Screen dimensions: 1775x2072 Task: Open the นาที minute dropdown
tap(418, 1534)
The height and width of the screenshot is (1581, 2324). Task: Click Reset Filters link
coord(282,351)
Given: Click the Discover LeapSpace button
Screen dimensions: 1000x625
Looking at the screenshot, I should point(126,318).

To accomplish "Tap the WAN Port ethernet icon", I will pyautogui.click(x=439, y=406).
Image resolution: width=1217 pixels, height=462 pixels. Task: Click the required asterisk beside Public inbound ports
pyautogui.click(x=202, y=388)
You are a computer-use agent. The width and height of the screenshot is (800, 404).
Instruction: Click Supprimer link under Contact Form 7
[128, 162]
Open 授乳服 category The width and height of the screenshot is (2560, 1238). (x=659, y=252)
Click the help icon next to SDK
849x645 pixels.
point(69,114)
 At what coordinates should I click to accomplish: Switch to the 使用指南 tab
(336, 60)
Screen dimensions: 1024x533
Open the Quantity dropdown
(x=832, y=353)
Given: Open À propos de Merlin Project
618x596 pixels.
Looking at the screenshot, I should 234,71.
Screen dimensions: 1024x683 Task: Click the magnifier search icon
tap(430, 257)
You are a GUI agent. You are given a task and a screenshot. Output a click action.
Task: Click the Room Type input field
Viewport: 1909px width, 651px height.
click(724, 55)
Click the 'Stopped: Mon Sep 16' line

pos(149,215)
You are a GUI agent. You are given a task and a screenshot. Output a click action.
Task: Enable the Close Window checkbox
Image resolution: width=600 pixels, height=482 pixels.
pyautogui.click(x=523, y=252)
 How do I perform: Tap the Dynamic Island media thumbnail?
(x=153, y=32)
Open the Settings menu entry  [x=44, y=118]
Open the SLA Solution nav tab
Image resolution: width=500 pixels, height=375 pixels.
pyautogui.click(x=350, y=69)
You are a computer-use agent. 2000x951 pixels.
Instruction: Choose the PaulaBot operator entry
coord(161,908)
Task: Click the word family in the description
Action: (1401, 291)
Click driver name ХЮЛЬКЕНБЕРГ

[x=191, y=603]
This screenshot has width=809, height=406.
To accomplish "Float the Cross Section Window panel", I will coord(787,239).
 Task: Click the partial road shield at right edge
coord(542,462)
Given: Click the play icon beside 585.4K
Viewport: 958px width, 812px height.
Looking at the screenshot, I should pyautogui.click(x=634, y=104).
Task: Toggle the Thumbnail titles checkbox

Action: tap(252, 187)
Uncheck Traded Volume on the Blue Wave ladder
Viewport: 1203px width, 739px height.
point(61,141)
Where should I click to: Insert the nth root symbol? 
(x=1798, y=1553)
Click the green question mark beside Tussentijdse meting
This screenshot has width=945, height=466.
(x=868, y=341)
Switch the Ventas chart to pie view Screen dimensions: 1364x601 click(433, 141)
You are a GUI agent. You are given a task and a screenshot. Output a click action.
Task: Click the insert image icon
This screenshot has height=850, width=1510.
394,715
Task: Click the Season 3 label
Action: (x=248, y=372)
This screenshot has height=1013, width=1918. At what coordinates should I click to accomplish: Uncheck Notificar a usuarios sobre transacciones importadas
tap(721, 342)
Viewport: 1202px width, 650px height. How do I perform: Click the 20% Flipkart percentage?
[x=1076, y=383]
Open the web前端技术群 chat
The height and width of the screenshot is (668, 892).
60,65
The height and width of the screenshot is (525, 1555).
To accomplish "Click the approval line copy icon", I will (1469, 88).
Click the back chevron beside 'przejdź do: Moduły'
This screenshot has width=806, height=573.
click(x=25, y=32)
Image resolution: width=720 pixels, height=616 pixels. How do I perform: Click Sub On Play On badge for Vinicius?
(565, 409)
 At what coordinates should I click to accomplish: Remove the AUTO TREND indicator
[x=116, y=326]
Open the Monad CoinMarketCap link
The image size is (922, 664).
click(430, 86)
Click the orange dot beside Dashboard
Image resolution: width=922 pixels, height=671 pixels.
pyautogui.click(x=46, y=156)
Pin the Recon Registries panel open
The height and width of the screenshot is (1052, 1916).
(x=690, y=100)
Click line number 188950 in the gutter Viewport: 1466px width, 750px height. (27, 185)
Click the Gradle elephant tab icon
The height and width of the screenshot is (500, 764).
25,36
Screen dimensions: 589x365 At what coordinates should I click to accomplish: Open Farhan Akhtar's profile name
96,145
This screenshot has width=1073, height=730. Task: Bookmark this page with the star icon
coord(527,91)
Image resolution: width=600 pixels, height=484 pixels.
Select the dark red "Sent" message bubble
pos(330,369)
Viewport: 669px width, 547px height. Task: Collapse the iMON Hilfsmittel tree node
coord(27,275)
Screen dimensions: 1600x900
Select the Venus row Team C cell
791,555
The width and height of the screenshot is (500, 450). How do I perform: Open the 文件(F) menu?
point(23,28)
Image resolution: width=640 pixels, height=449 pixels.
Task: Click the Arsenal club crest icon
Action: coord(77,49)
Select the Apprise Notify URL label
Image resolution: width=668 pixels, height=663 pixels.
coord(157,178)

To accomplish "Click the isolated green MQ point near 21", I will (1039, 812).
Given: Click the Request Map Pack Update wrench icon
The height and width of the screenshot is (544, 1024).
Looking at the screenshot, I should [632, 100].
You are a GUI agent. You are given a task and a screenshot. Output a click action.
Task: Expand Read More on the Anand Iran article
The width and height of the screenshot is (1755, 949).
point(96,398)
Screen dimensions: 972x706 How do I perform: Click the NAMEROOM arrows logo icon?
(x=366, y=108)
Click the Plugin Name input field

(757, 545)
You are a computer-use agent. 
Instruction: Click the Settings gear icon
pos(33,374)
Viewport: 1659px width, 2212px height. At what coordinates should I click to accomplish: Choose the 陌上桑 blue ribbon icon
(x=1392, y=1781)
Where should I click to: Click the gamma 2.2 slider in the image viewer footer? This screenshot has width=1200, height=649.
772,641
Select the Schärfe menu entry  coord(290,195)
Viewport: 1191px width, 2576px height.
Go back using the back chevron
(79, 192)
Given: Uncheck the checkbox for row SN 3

Problem to solve:
Reproduce the lines of the material verbatim, starting at the beginning of the material and ending at the line containing "Looking at the screenshot, I should point(126,318).", with both ends included.

Answer for the task:
Screen dimensions: 1775x2072 Task: Open the นาที minute dropdown
tap(418, 1534)
The height and width of the screenshot is (1581, 2324). Task: Click Reset Filters link
coord(282,351)
Given: Click the Discover LeapSpace button
Screen dimensions: 1000x625
Looking at the screenshot, I should point(126,318).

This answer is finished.